Ampliação das informações de crédito vai reduzir o spread, diz Tombini

Para o presidente do BC, maior controle das operações permitirá uma redução no custo do crédito bancário no País

Ricardo Leopoldo e Anne Warth, da Agência Estado,

23 de março de 2012 | 14h36

SÃO PAULO - O presidente do Banco Central, Alexandre Tombini, afirmou que o Sistema de Informações de Crédito (SCR) vai ajudar a diminuir o spread bancário. "O detalhamento das informações vai permitir atuação do BC como regulador tanto microprudencial quanto macroprudencial de uma forma mais precisa e efetiva ao longo do tempo", comentou em discurso na cerimônia de lançamento do SCR em São Paulo.

"Com isso nós esperamos que essa medida vá ajudar no processo de redução do spread bancário, principalmente os dois segmentos muito importantes, dos grupos de renda menor e das micro e pequenas empresas, que são segmentos de alto impacto e geração de emprego", disse Tombini. "Vemos essa medida como forte para fazer com que o sistema ao longo do tempo reduza de maneira importante o spread bancário no País."

Tombini afirmou ainda que o Sistema de Informações de Crédito (SCR) vai agregar 10% aos valores analisados pela central de crédito da autoridade monetária.

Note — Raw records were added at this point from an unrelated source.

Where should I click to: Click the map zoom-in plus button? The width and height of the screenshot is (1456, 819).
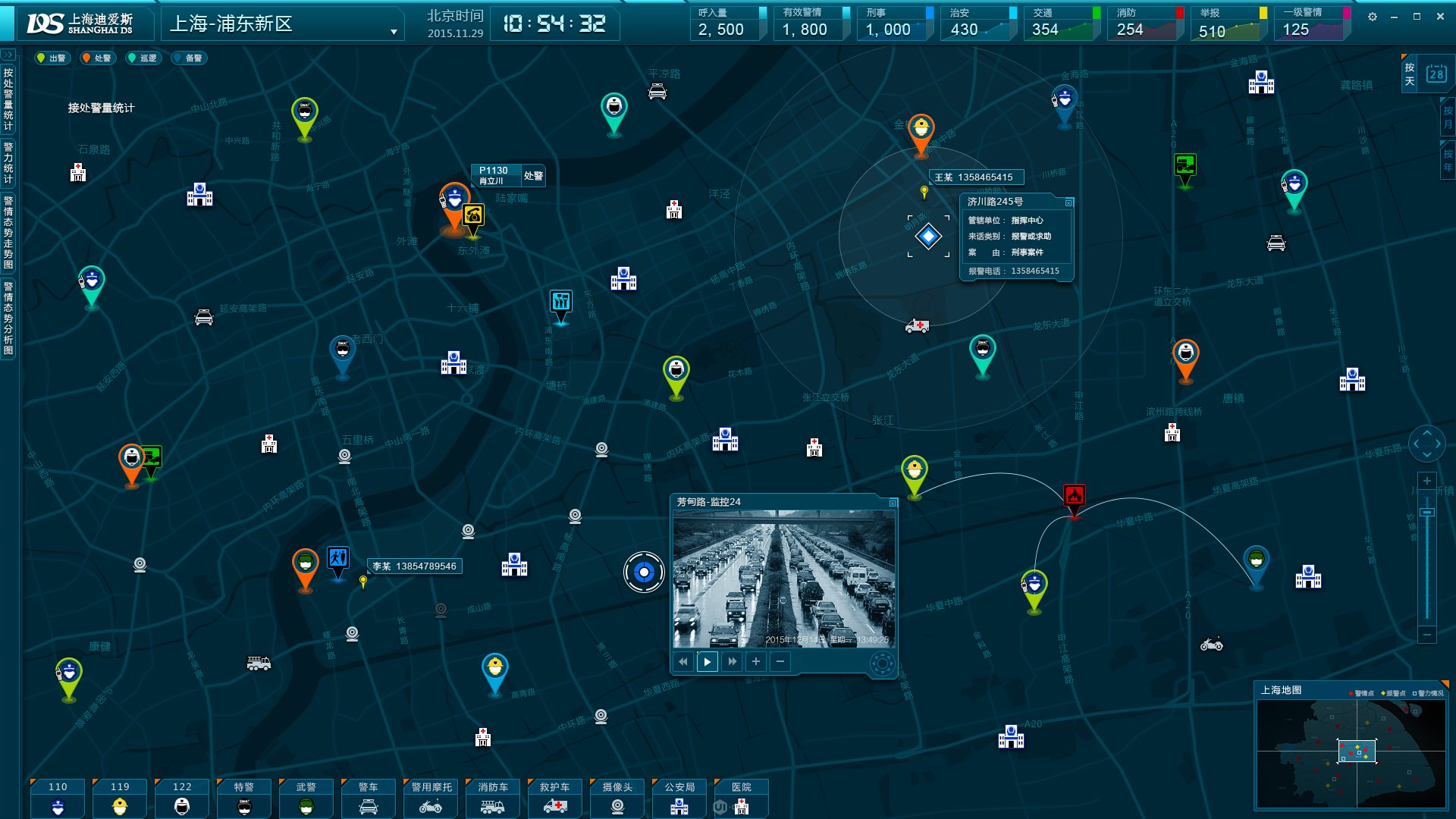pyautogui.click(x=1427, y=481)
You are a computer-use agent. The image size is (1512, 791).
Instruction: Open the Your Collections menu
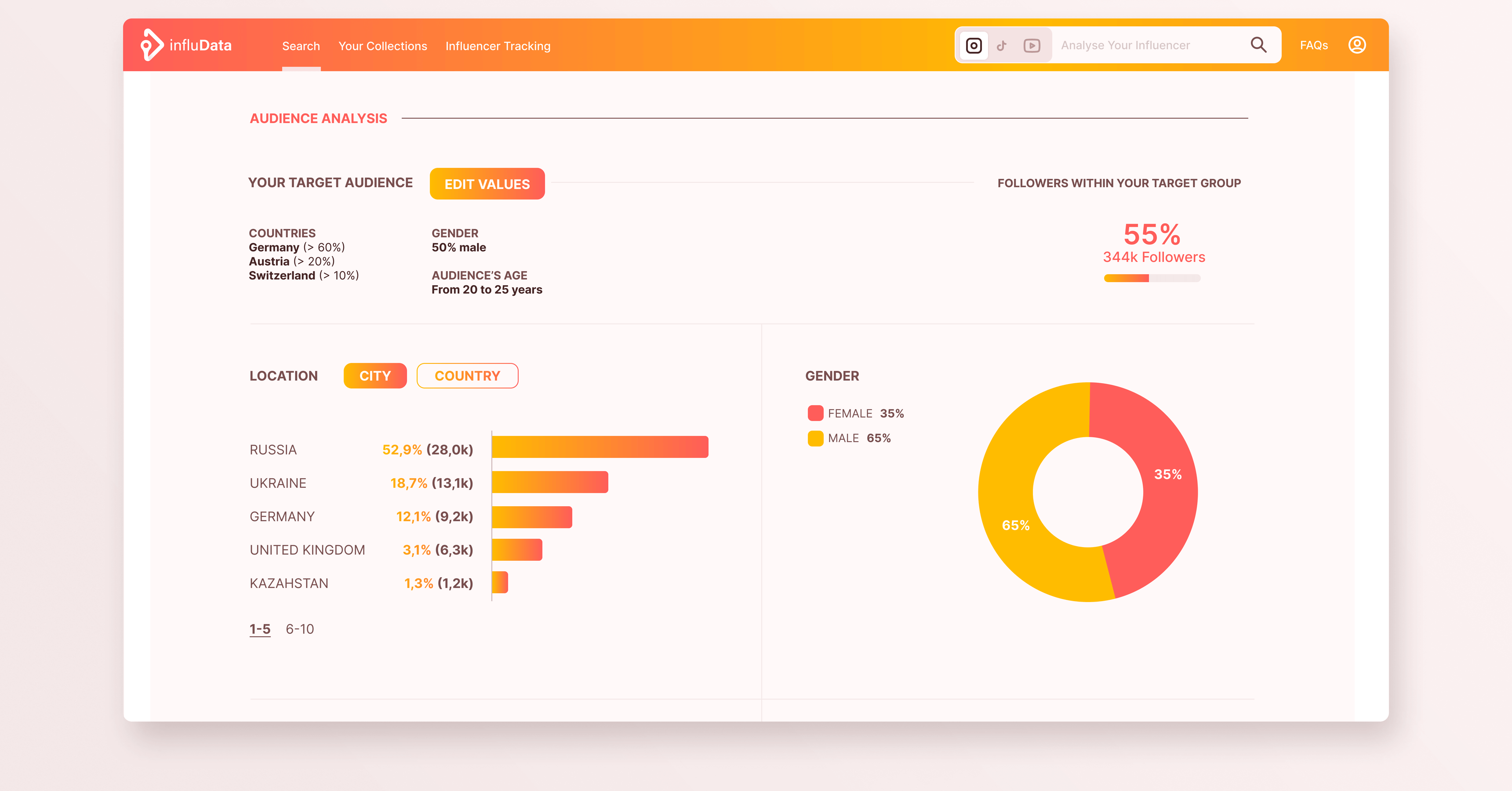coord(383,46)
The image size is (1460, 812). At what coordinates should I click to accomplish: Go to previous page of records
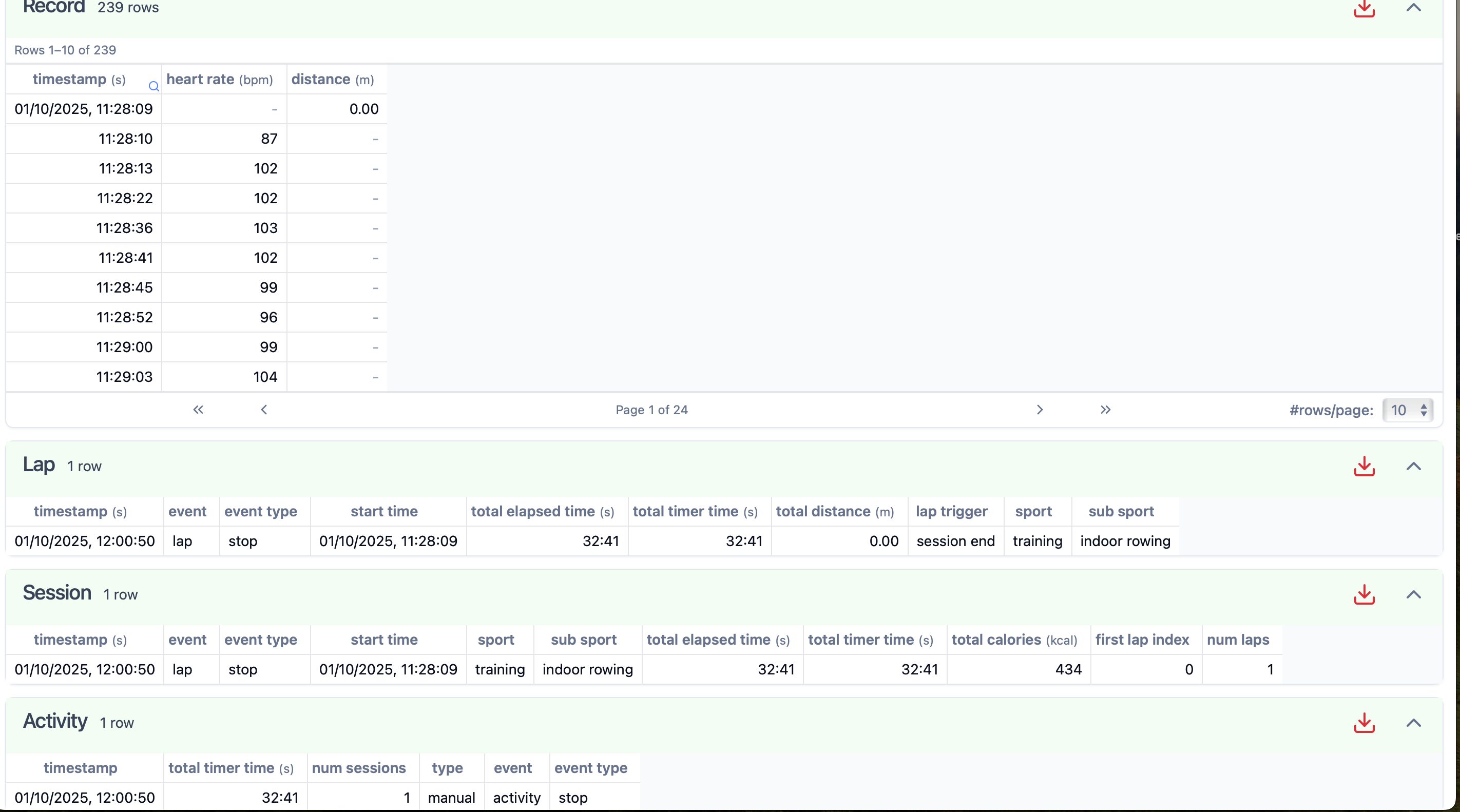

Na versão anterior, eram analisadas 134 milhões de informações, a partir de R$ 5 mil, o que representava um montante total de R$ 1,79 trilhão. Em sua nova fase, o SCR analisa operações de crédito a partir de R$ 1 mil, o que vai adicionar R$ 166 bilhões ao montante anterior. O universo de informações passará para 155 milhões.

Febraban

Na abertura do evento de lançamento da ampliação do SCR, o presidente da Federação Brasileira de Bancos (Febraban), Murilo Portugal, afirmou que o novo sistema do BC vai ajudar a ampliar oferta de crédito. "O Brasil tem vários registros de crédito solidamente estabelecidos, como o Serasa, mas o sistema de informações de crédito do BC é realmente o principal veículo, imprescindível para avaliações de crédito dos bancos", disse o presidente da Febraban.

"O novo sistema vai contribuir para ampliar a concorrência e a expansão segura da oferta de crédito", disse Portugal.